В ранней юности, в городе Ярославле, разбирая чужую библиотеку, я наткнулась на какие-то непонятные записи в пыльной хозяйской тетради. Это были несколько стихотворений, набросанные наспех красными чернилами, без имени автора. Я еще не знала, что это – Тарковский. Я прочла:
Мне в черный день приснится
Высокая звезда,
Глубокая криница,
Студеная вода.
И крестики сирени
В росе у самых глаз.
Но больше нет ступени –
И тени спрячут нас...
Что это за пифическое бормотание? Что за странная речь, такая простая и прозрачная, как детский лепет воды? Эти как будто неумелые строки – неумелые, как всякий взятый из глубины, мучительный и легкий язык души? Впечатление было такое, будто слова вывернулись наизнанку, пройдя весь путь, о котором говорят дзэнские учителя: поначалу ты видишь всего лишь горы и облака, затем – в минуту просветления – это уже вовсе не горы и облака, а что-то грандиозное и ошеломительное. А потом снова – именно горы. И именно облака. В полноте и зримой своей весомости.
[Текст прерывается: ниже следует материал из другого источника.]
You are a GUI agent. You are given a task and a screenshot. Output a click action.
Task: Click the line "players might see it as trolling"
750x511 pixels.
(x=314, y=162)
Вот так же и со словами у Арсения Тарковского. Это один из немногих поэтов, который имеет право произнести: «Я учился траве, раскрывая тетрадь, и трава начинала, как флейта, звучать...» В этом нет никакой литературной позы. Это совершенная правда. Да, это всего важнее: поэт, полжизни проведший в неизвестности, до смерти (в прямом и переносном смысле) занимавшийся поденными переводами («Ах, восточные переводы, как болит от вас голова!»), не вкусивший толком ни славы, ни почестей, может по праву считаться одним из прекраснейших певцов XX века. И все потому, что он начисто лишен какого бы то ни было литературного жеманства.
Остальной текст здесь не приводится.